BANGKOK — Thailand’s military junta has scrapped its plans to appoint members of a national reform body through a selection committee and instead decided to choose the council's members on its own.
The junta initially set up a 14-member selection committee to narrow a pool of over 6,000 candidates for the 250-member National Reform Council (NRC), which will be tasked with implementing a wide range of reforms in Thailand over the next year.
But in an announcement signed on 19 September, which was only made public on Friday night, the junta's National Council for Peace and Order (NCPO) abolished the committee and granted itself the power to determine the makeup of the NRC.
"The NCPO is already assisted by experts and advisers to consider the matter," NCPO spokesperson Col.

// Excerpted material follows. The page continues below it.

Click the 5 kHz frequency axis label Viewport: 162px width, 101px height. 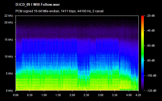(9, 73)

Winthai Suvaree said yesterday. "So there is no need to set up a new committee."
Thailand is officially ruled by a semi-civilian interim government, but the NCPO is authorized through the 2014 interim constitution to unilaterally intervene in the administration of the country "regardless of its effects on the legislative, executive or judiciary."

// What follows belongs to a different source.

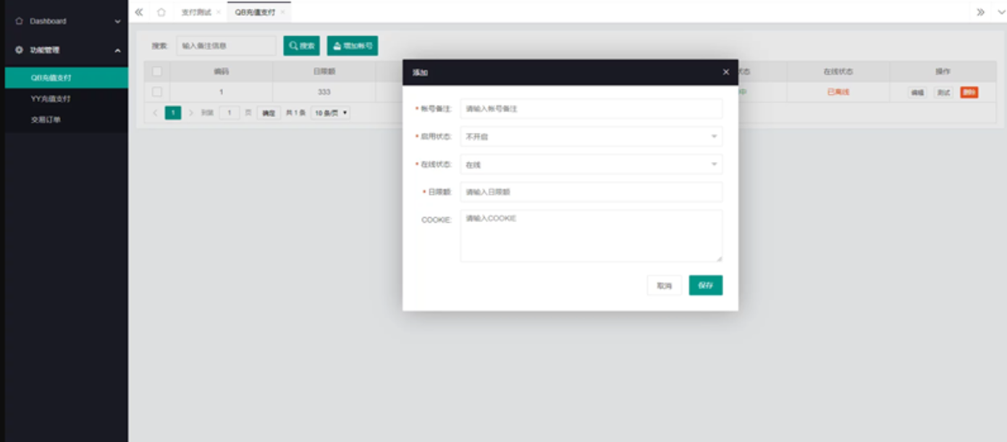Go to next page using right arrow

click(191, 113)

The latest move by the NCPO will ensure that the junta retains significant influence over all prominent bodies of the interim administration. Members of the National Legislative Assembly (NLA) and the Cabinet were similarly handpicked by the NCPO and junta chairman Gen. Prayuth Chan-ocha has taken up the post as Prime Minister.
According to the junta's "roadmap" for Thailand's return to democratic rule, the reform council will work with the NLA and the government to enact reforms across numerous sectors of Thai society, including politics, economy, culture, and media.
The junta says a national election will be held in October 2015 at the earliest, if the reforms and "national reconciliation" process are completed by that time.